Audio Recorder
The Audio Recorder API is a set of functions to facilitate voice recording. It combines two important functions, namely Audio Front End (AFE) and audio encoding. This allows users to customize AFE’s Voice Activity Detection (VAD), Automatic Gain Control (AGC), and Acoustic Echo Cancellation (AEC) settings. The encoding function is used by users to establish the encoding audio element, which supports various formats such as AAC, AMR-NB, AMR-WB, ADPCM, WAV, OPUS, and G711. The audio_rec_evt_t event makes it easy for users to interact with the Audio Recorder software.
The data path of the Audio recorder is presented in the diagram below.
The area represented by the parallelogram is configurable by the user according to their needs, such as sampling frequency, whether to encode, and encoding format.
Application Example
The speech_recognition/wwe/ example demonstrates how to initialize the speech recognition model, determine the number of samples and the sample rate of voice data to feed to the model, detect the wake-up word and command words, and encode voice to specific audio format.
API Reference
Header File
Functions
-
audio_rec_handle_t audio_recorder_create(audio_rec_cfg_t *cfg)

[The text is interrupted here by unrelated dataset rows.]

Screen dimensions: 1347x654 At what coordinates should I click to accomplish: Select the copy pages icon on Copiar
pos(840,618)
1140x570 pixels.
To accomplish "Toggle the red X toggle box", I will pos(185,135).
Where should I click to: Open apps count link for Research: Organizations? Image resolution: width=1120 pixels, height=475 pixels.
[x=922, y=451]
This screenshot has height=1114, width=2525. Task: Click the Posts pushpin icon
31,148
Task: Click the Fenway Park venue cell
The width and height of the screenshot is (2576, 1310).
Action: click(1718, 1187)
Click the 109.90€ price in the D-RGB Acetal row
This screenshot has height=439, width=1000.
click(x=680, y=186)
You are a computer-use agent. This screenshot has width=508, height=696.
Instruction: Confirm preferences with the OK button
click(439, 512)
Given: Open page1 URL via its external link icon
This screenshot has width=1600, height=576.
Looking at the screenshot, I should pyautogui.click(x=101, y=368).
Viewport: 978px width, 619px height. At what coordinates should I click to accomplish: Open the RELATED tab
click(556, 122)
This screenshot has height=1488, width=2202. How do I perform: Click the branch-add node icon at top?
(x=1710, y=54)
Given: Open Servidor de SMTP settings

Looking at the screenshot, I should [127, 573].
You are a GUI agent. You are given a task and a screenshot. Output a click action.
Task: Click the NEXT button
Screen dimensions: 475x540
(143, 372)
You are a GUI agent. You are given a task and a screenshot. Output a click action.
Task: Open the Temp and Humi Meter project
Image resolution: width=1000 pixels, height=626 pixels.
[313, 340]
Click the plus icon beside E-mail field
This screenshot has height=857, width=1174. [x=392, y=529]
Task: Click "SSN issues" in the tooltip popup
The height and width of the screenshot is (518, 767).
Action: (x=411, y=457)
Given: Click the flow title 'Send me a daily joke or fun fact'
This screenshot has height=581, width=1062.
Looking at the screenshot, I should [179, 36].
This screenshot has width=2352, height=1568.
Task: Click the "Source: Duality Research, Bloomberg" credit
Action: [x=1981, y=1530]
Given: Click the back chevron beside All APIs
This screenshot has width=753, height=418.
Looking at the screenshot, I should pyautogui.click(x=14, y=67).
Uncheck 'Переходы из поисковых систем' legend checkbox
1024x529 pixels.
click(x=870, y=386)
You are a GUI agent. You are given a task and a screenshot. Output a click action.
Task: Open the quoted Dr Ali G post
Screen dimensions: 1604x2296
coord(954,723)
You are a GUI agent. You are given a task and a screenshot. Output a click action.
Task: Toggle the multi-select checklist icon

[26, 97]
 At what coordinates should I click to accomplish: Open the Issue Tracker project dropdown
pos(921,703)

Initialize and start up audio recorder.
- Parameters
cfg – Configuration of audio recorder
- Returns
NULL failed Others audio recorder handle
-
esp_err_t audio_recorder_trigger_start(audio_rec_handle_t handle)
Start recording by force.
Note
If there need to read from recorder without wake word detected or read from recorder while the wake word detection is disabled, this interface can be use to force start the recorder process.
- Parameters
handle – Audio recorder handle
- Returns
ESP_OK ESP_FAIL
-
esp_err_t audio_recorder_trigger_stop(audio_rec_handle_t handle)
Stop recording by force.
Note
No matter the recorder process is triggered by wake word detected or triggered by
audio_recorder_trigger_start
, this function can be used to force stop the recorder. And if the VAD detection is disabeled, this must be invoked to stop recording afteraudio_recorder_trigger_start
.- Parameters
handle – Audio recorder handle
- Returns
ESP_OK ESP_FAIL
-
esp_err_t audio_recorder_wakenet_enable(audio_rec_handle_t handle, bool enable)
Enable or suspend wake word detection.
- Parameters
handle – Audio recorder handle
enable – true: enable wake word detection false: disable wake word detection
- Returns
ESP_OK ESP_FAIL
-
esp_err_t audio_recorder_multinet_enable(audio_rec_handle_t handle, bool enable)
Enable or suspend speech command recognition.
- Parameters
handle – Audio recorder handle
enable – true: enable speech command recognition false: disable speech command recognition
- Returns
ESP_OK ESP_FAIL
-
esp_err_t audio_recorder_vad_check_enable(audio_rec_handle_t handle, bool enable)
Enable or suspend voice duration check.
- Parameters
handle – Audio recorder handle
enable – true: enable voice duration check false: disable voice duration check
- Returns
ESP_OK ESP_FAIL
-
int audio_recorder_data_read(audio_rec_handle_t handle, void *buffer, int length, TickType_t ticks)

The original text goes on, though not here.